=== The data ===
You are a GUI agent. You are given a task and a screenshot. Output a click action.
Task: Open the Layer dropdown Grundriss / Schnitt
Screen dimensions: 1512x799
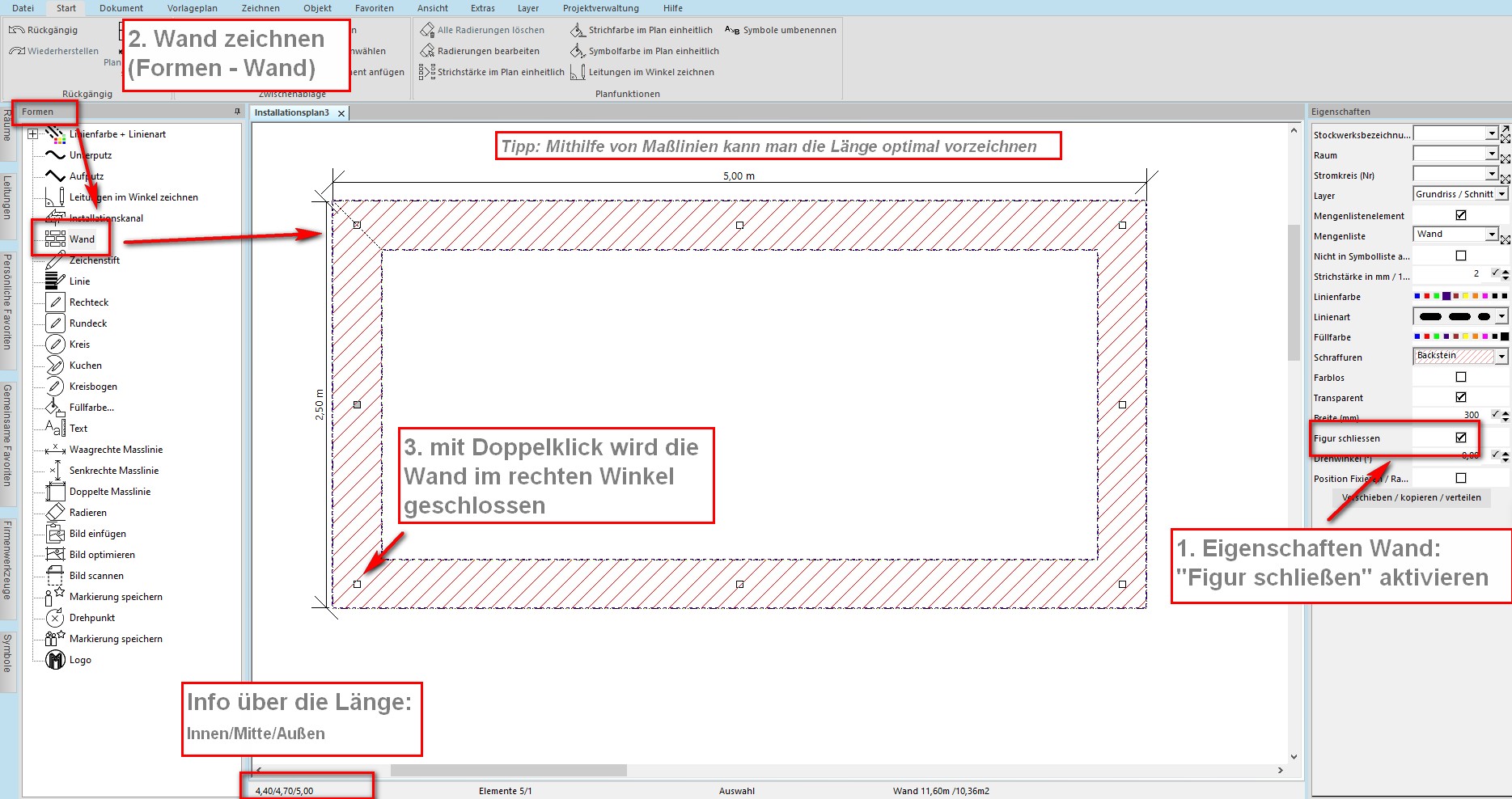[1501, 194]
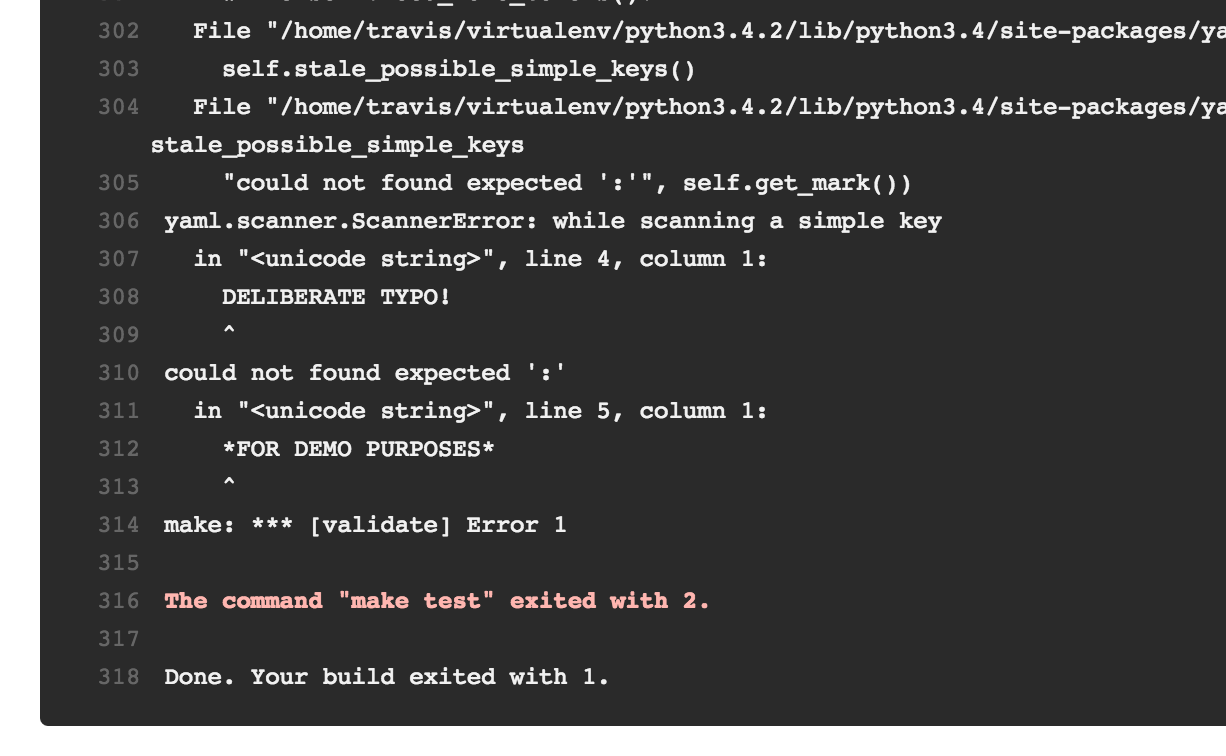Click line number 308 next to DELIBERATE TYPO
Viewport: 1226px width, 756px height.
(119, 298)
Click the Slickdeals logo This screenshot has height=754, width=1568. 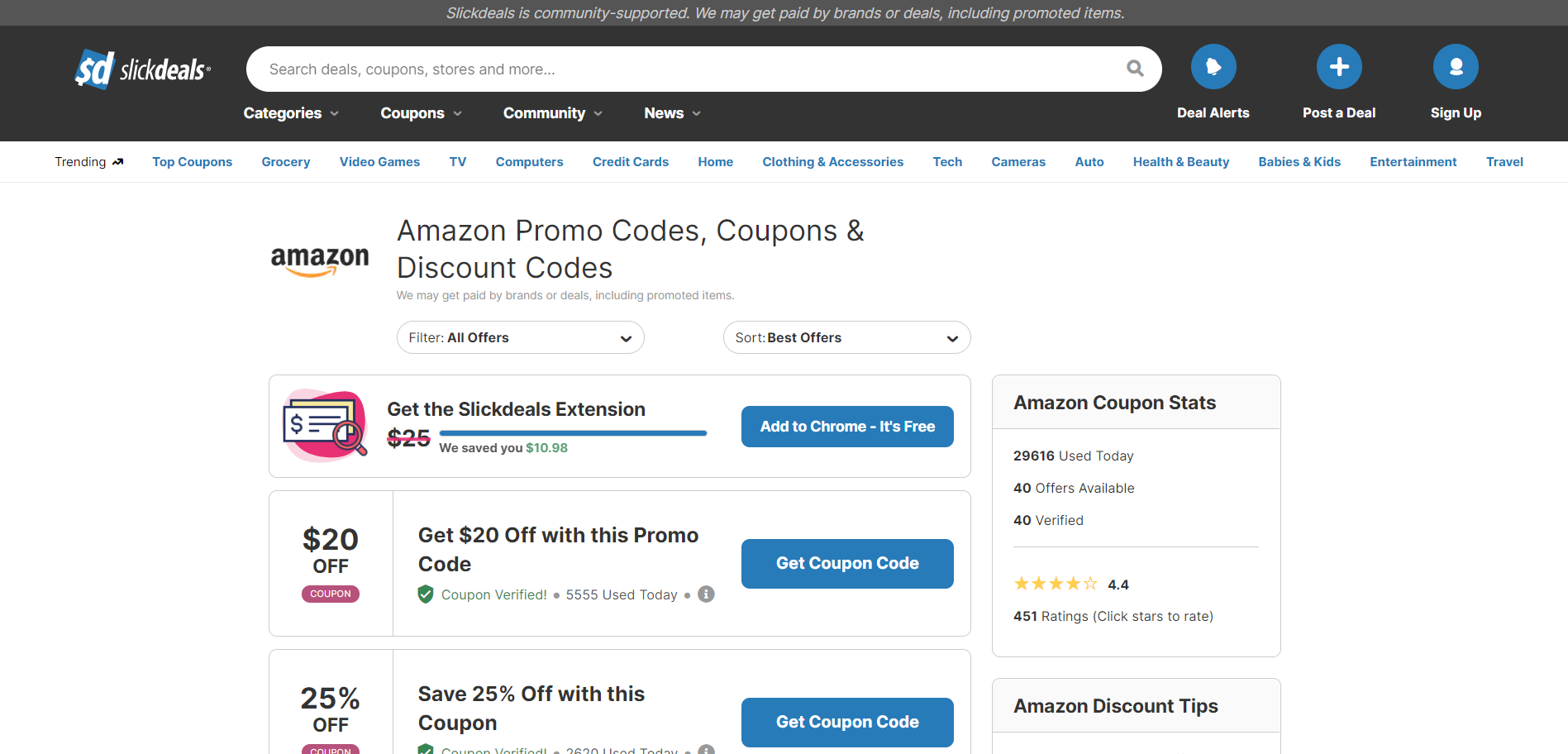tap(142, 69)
===
=== The data ===
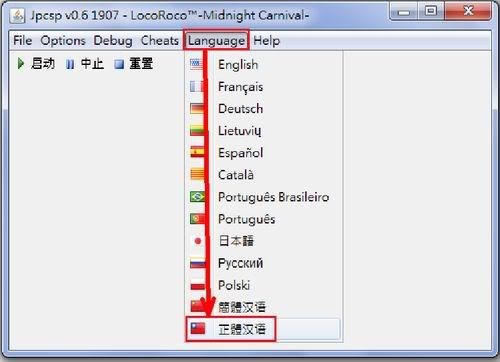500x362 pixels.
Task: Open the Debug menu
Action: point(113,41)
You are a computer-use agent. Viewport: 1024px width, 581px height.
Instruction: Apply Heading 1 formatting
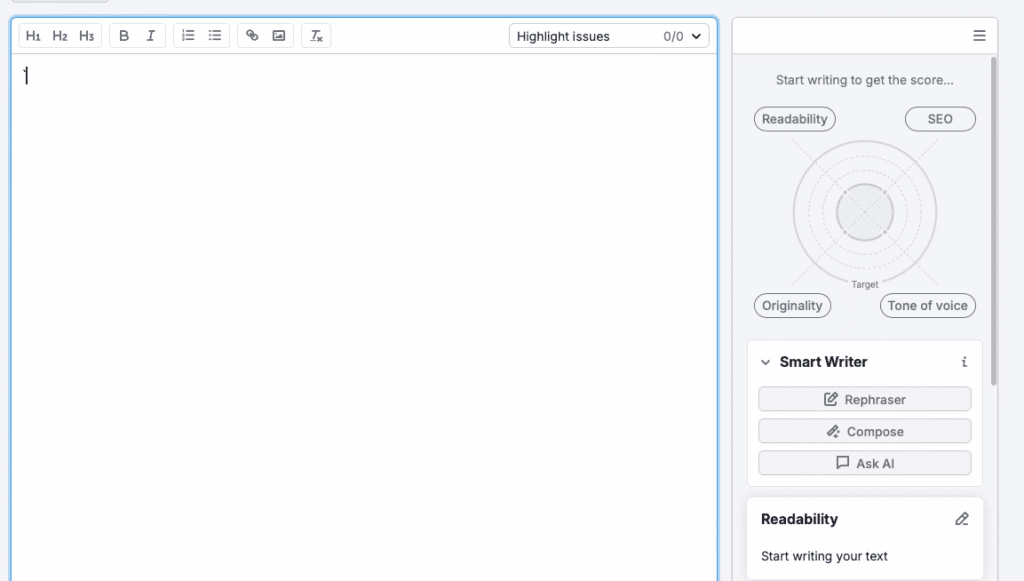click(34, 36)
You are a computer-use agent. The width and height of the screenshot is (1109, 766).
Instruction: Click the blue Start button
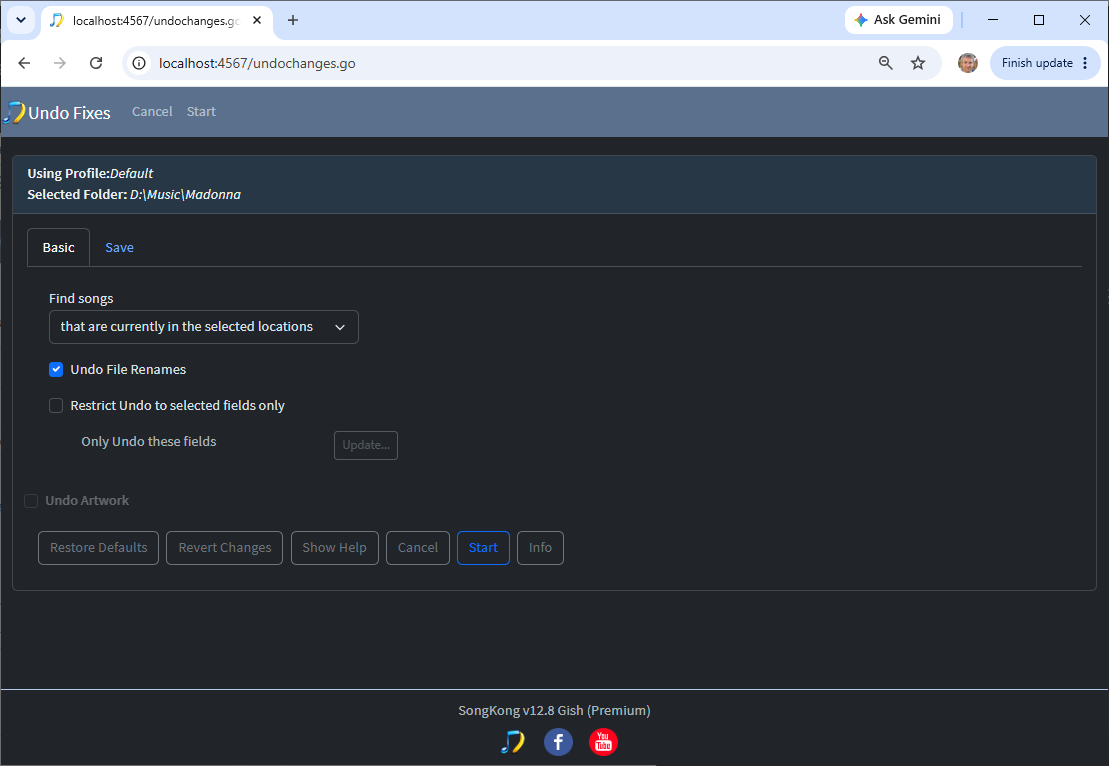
===
**Problem description**. Once you reach the line with "You are a computer-use agent. The" in the data above, copy it and every line after it exactly, up to and including the line with "Instruction: Click the blue Start button".

**Task response**.
You are a computer-use agent. The width and height of the screenshot is (1109, 766).
Instruction: Click the blue Start button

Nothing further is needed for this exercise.